Hoping to get justice, Gloria claimed to have written a petition to the Commissioner of Police to come to their rescue, but did not get respite.

Gloria said: 'The commissioner accused my lawyer of conniving with me to rip my husband off his money. The police threatened to charge us for bigamy, with the excuse that my husband was married before I met him. He explained to them that he wasn't legally married to the mother of his children. He told them that he was only married in 1986 and got divorced in 1989. Even with such accurate information, they still said that he was mentally disturbed. They forcefully moved him back to the mental home, in Yaba. I tried my best to reach him but failed, as all the nurses were warned not to allow me in.

'But I managed to sneak into the room he was detained and he gave me a letter to deliver to the human rights commission, which I did. Days later, he was discharged based on the intervention of the human rights commission. They refused us access to our house in Apapa, with the excuse that they were renovating it for us. They drove us to Ikorodu and abandoned us here till date. Today, his son has realised that he had been used and has since apologised to his father.

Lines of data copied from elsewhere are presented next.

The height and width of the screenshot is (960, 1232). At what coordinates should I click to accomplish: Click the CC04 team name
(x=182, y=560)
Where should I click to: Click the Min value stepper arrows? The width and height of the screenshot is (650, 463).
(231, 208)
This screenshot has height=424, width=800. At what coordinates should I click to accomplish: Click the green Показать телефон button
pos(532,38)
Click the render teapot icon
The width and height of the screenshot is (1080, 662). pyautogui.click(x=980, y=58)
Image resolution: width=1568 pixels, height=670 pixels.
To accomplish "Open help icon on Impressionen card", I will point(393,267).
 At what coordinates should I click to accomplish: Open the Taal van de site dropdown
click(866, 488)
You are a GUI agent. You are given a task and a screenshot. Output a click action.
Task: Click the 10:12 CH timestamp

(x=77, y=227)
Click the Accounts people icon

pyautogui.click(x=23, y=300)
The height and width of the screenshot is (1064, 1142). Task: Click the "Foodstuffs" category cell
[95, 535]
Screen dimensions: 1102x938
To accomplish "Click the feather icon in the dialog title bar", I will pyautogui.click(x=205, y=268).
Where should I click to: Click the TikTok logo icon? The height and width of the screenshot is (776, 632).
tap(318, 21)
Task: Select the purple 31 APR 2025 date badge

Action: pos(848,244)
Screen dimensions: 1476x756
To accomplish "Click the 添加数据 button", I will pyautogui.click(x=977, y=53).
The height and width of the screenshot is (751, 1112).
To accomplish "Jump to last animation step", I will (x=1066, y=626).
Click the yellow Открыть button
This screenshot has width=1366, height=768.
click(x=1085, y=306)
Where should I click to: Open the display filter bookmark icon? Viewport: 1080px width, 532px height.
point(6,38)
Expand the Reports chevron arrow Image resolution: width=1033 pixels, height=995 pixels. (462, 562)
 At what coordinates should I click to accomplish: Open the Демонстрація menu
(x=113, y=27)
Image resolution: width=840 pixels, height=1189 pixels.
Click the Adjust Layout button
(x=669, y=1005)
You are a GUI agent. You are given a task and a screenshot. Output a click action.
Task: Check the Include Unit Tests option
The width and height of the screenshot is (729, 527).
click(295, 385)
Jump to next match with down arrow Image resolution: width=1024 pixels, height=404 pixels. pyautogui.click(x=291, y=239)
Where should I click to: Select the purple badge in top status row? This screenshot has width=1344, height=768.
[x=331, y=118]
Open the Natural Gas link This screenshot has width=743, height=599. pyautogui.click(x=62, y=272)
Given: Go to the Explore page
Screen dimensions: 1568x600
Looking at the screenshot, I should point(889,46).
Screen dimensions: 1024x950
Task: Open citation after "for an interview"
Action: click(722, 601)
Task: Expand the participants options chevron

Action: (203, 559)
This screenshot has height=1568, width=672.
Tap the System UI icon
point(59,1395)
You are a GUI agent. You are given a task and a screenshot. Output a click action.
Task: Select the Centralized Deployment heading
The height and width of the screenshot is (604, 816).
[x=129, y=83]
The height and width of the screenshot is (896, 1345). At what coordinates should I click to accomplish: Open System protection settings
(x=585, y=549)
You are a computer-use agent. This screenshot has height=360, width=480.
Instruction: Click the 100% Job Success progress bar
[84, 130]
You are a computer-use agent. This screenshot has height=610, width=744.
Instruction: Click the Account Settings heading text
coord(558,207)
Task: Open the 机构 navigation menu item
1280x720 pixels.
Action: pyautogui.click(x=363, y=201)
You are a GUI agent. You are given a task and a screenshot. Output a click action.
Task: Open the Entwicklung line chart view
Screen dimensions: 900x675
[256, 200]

'All my source of livelihood has been destroyed. We have hired several lawyers, who backed out with the excuse that they cannot face the Benson family. Thank God for the human rights lawyer who has taken over the case? I do not know what they intend to do next; that is why we are crying out for help.'

When contacted on phone, one of the Bensons, who introduced himself as John Benson, refuted the claim, insisting that whatever decision the family took was for the good of their elder brother, Soji. In his words: 'He had a nervous breakdown some years ago and is not completely okay. What was done was for his own good.'

On why they denied Soji access to his Apapa house, John explained that the family decided to relocate him when the Lagos authority wanted to demolish the house.

'There was an illegal structure that was demolished by the authority. A shop was built against the wall. Authorities came and pulled it down; we negotiated with them a few times and they obliged, but this time they pulled the wall down,' he said.

John denied that the family ever attempted to drive Gloria out of the house. 'If we are trying to throw her out, she would not be with her husband today. She is leaving with her husband in our family compound,' John said.